The issue is not a lack of choice, but rather the difficulty of choosing a reliable translation partner who makes you feel like you are in good hands.
Below are some questions designed to help you make that crucial decision.
7 questions you should ask your translator
How long have they been working in their specialist field?
“Frau Rechtsanwältin XY” is how you would address a female solicitor in German. Literally: “Ms. Solicitor XY”. That’s something that anyone can translate, right? Well, take translation into French as an example: “Frau” = “Madame”, “Rechtsanwältin” = “Avocate”, so the translation should be “Madame l’avocate XY”, right? Nope! The correct translation would be “Maître XY, Avocat à la Cour”, and using “Avocate” (the feminine version of “Avocat”) would be considered rude. That’s not something that you learn at university; it’s something you learn “out in the real world”.
How many years has your translator worked in the country where their foreign language is spoken?
A dictionary won’t explain what the “URSSAF” or the “NHS” are.

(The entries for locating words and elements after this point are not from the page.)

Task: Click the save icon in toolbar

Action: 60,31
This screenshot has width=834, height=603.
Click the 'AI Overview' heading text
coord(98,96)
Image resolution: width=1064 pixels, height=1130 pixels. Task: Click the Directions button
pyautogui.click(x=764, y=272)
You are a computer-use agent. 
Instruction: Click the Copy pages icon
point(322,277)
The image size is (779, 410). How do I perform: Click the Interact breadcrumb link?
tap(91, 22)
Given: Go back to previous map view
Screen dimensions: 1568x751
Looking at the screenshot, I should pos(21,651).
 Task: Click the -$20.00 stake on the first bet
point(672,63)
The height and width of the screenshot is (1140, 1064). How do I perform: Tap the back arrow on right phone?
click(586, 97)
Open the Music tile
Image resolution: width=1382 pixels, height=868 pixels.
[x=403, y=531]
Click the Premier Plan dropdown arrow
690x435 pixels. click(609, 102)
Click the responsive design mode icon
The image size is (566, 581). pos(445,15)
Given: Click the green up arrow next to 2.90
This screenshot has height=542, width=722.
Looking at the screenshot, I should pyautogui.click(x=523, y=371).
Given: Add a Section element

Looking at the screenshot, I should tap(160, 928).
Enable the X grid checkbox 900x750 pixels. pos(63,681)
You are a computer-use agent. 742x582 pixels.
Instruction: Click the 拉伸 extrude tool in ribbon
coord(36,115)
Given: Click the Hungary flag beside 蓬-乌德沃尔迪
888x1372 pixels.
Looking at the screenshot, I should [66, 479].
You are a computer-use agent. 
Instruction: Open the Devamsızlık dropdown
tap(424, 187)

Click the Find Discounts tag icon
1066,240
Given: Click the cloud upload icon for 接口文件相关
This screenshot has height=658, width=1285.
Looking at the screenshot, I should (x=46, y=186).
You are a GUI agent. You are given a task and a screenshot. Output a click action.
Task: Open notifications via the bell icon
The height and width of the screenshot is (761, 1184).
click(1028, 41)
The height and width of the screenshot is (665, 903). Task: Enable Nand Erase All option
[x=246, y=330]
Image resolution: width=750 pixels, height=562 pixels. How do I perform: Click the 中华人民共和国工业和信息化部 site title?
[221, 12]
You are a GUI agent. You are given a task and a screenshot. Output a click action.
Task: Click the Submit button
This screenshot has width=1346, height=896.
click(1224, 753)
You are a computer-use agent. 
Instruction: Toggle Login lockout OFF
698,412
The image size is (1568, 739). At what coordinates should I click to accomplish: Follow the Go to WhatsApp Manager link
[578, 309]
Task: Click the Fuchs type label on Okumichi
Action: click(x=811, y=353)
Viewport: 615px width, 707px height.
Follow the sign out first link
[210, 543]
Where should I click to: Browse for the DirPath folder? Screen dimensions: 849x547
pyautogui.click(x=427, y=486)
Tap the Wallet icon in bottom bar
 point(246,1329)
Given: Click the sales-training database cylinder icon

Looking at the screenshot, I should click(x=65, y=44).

Even online information seldom goes into detail about the differences between healthcare systems in the UK, France and Germany. Therefore, without in-depth knowledge of the country, effective translation is not possible.
Will you be able to contact your translator outside of office hours if it’s really urgent?
You just need a small, last-minute change, but you need it now. The train is about to leave the station. But where is your translator at that moment? Will they make that quick change for you without a fuss?
Can you be sure that the translator you trust is really the one carrying out your translations every time?
Or are you forced to brief a new translator every time because the one you were so satisfied with before is now too busy? Example: you look at the translation and a screw has somehow transformed into a pin and then further down the pin somehow becomes a nail…and the result is that you have to waste your time fixing the translations that were supposed to have been done for you…sound familiar?
Has your translator ever worked on “the other side”—have they ever been in the client’s shoes at a company?
A translator who sticks to their academic ivory tower rather than going out to get practical experience in the field in which they translate has little hope of understanding technical and legal content properly. Simply put, a good translator is one who knows what they are talking about.
Does your translator know the ins and outs of your company?
A translator will never be able to truly understand your internal jargon or your specific needs just by looking at your website. But they will understand what you need if you go to the same person every time—then you can brief that person on new developments as and when needed.
And last but not least: are you actually able to speak to your translator? Directly? With no middlemen?
Let’s say you have some questions about a translation that has been delivered to you. Can you get the answers you need quickly and without a fuss, or is there someone standing in the way of that, preventing direct contact with your translator?